Con umile sincerità facciamo, allora, subito un esame di coscienza chiedendoci: in questo momento sento in me delle resistenze a causa delle quali non spalanco con gioia la mia casa a Gesù, come fece Zaccheo? Una resistenza mi permetto di ricordare pubblicamente, perché poco o tanto condiziona tutti. Penso all’indifferenza verso Dio o tiepidezza spirituale. L’indifferenza è come uno smog sottile che silenziosamente intossica la coscienza e la rende tiepida e poco interessata sia nei confronti di Dio che delle sofferenze degli uomini. Chi giace nell’indifferenza non sente più dolore e rimorso leggendo il Vangelo e le parole esigenti di Gesù, ma accetta e giustifica tranquillamente i compromessi per cui non sente il bisogno di confessarsi invocando sulla propria miseria la misericordia del Signore. Ha, poi, abituato occhi e cuore a vedere persone che soffrono e muoiono e passa oltre senza farsi più di tanto toccare, come il sacerdote e il levita nella parabola del buon samaritano.

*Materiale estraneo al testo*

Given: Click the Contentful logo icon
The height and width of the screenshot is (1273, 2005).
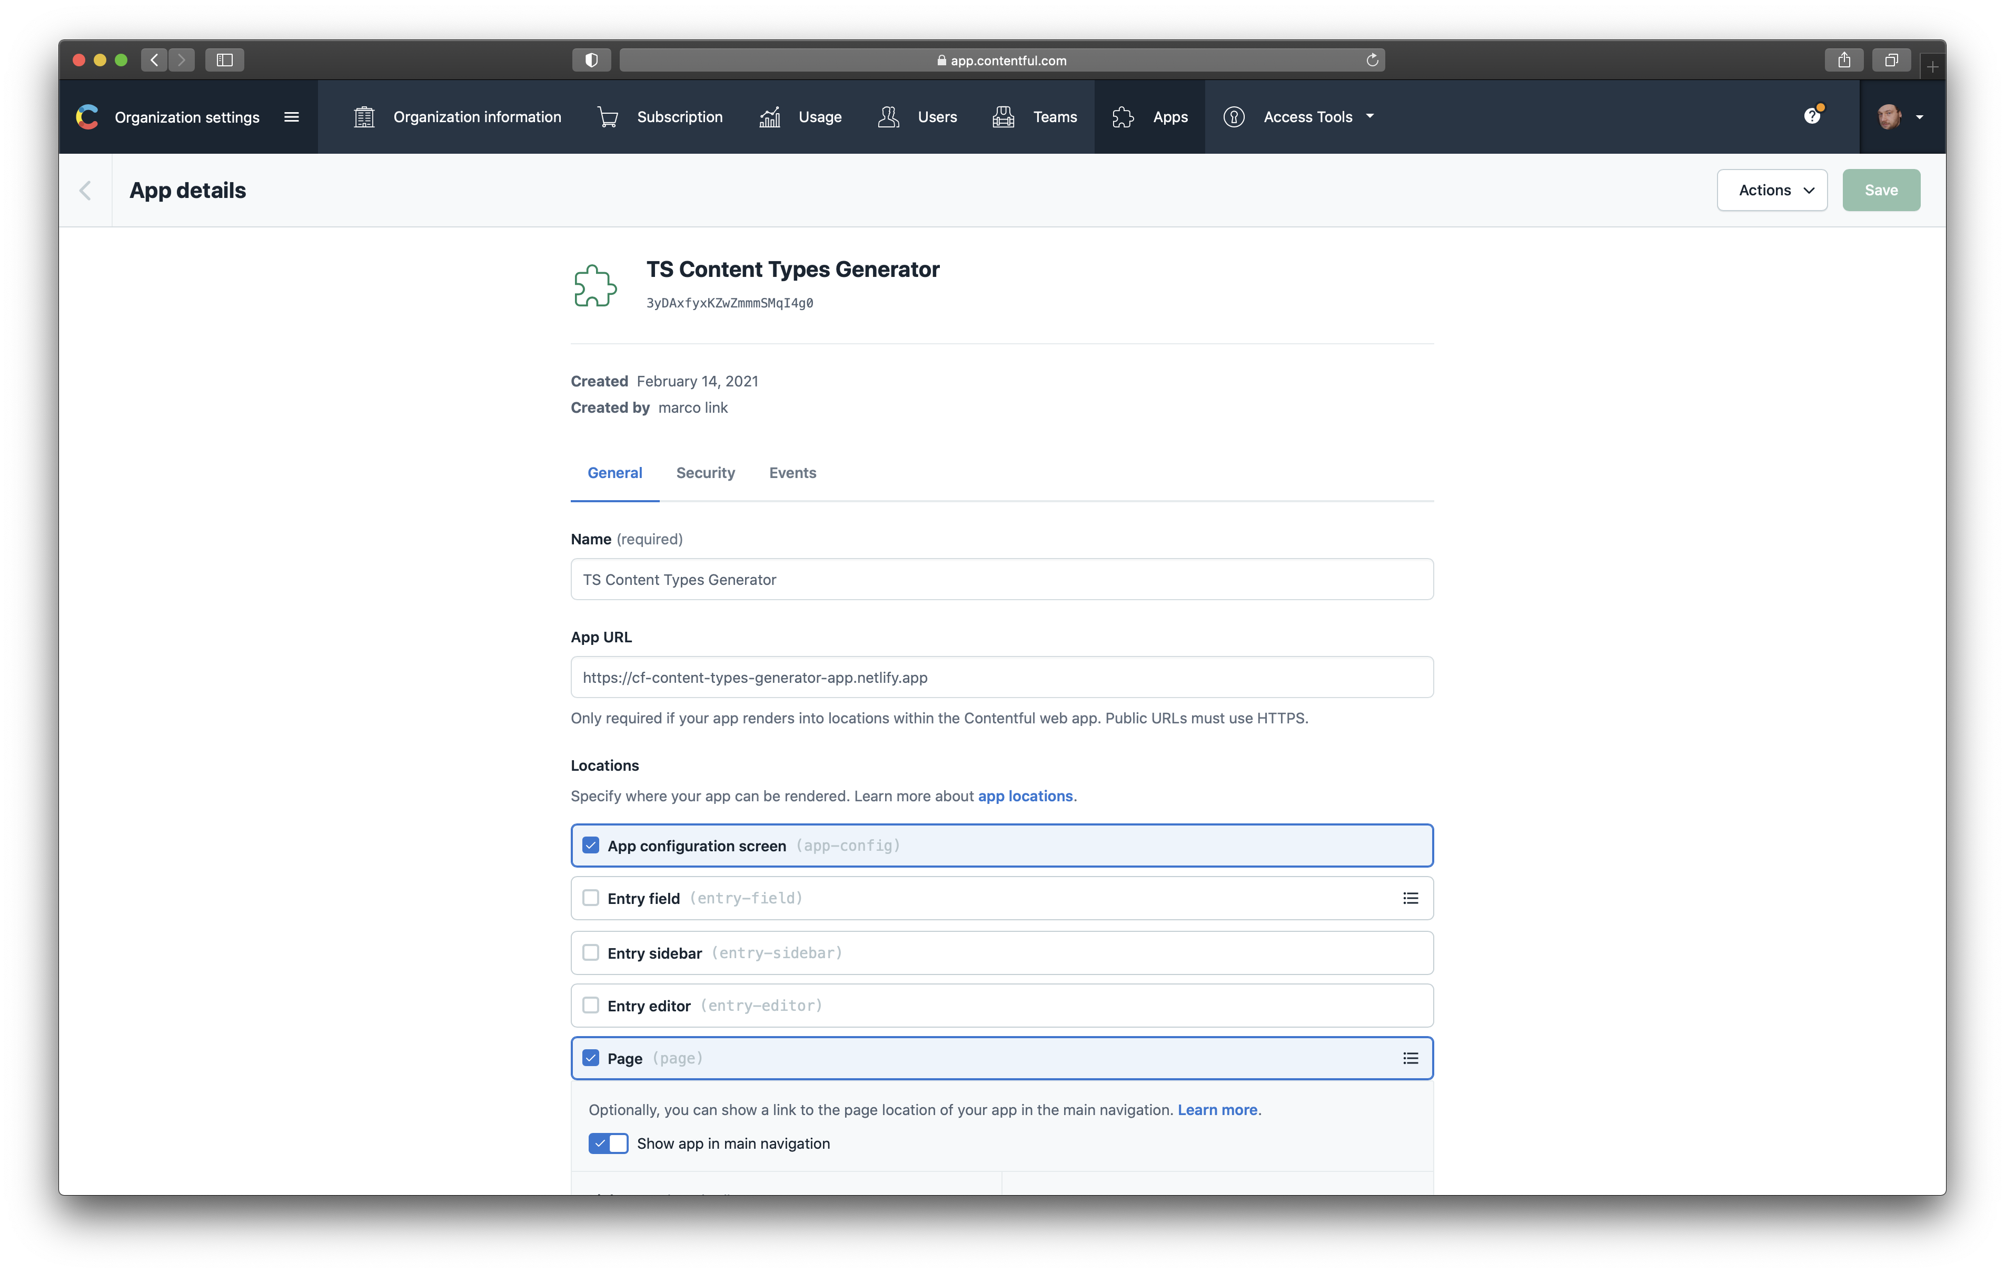Looking at the screenshot, I should [87, 117].
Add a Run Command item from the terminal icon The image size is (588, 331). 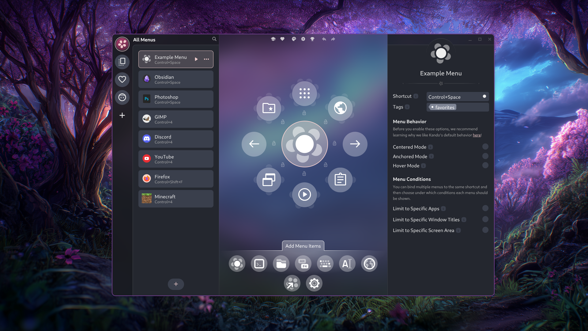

L’indifferenza tiene chiuse le porte del nostro cuore perché non vuol farsi scomodare né da Gesù, né dai fratelli e preferisce tranquillamente lasciarli fuori di casa. Questo peccato può essere l’ostacolo più grave per vivere con vera partecipazione personale l’Anno Santo della Misericordia. Possiamo lasciarcelo scivolare sopra senza che produca in noi un cambiamento del cuore e delle abitudini di vita.
Preghiamo, allora, personalmente e tutti assieme lo Spirito Santo perché ci svegli dal sonno dell’indifferenza spirituale. Accogliamo come rivolto a noi il lamento di Dio: «Mi onorate con le labbra ma il vostro cuore è lontano da me». E, ancora, il rimprovero che Gesù, nel libro dell’Apocalisse, fa ai cristiani di Laodicea: «Tu dici: Sono ricco, mi sono arricchito, non ho bisogno di nulla. Ma non sai di essere un infelice, un miserabile, un povero, cieco e nudo».
In questo momento, grazie alla celebrazione della santa eucaristia, Gesù vivente ci parla e ci dona tutto se stesso perché lui vede che siamo poveri, ciechi e nudi. Chiediamo la grazia di riconoscerlo anche noi e di avere la gioia di sentire in noi la sua misericordia per uscire di chiesa con il cuore pieno della sua compassione verso i fratelli più deboli e sofferenti.
È questo il segreto della vera gioia che di cuore auguro a tutti voi con le parole di S. Paolo, ascoltate nella seconda lettura: «Siate lieti nel Signore, ve lo ripeto: siate lieti. La vostra amabilità sia nota a tutti. Il Signore è vicino!».